- **Pixel coordinate grounding data**:
• • •

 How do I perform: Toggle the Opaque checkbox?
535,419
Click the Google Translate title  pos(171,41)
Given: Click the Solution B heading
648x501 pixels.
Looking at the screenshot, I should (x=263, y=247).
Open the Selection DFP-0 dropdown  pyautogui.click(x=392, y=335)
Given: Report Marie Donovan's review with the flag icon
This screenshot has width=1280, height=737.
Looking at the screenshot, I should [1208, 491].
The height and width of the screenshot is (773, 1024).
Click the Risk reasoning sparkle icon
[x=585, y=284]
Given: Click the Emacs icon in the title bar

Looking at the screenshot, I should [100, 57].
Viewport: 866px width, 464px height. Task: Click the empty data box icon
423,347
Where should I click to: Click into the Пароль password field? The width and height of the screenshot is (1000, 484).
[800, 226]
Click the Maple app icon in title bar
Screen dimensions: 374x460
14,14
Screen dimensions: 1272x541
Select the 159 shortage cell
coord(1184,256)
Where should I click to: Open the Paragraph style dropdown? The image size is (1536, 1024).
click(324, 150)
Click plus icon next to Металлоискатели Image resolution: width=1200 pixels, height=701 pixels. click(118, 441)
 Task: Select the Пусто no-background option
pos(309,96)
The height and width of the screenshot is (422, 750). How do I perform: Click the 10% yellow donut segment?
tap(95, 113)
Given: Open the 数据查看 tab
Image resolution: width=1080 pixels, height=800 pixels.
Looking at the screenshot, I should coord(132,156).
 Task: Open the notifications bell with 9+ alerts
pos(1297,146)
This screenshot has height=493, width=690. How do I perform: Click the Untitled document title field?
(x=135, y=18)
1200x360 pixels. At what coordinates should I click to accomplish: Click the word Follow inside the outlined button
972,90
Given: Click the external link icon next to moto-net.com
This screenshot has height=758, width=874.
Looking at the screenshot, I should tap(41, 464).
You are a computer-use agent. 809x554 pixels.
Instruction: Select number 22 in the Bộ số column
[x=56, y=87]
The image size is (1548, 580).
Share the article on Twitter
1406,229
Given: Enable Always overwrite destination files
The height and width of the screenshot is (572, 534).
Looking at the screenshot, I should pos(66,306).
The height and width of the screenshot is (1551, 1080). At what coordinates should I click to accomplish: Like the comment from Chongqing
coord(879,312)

• • •

- **EXERCISE DESCRIPTION**:
Find the word "next" in the entries above and gather every line that holds it.

- **ANSWER TO THIS EXERCISE**:
Click plus icon next to Металлоискатели Image resolution: width=1200 pixels, height=701 pixels. click(118, 441)
Given: Click the external link icon next to moto-net.com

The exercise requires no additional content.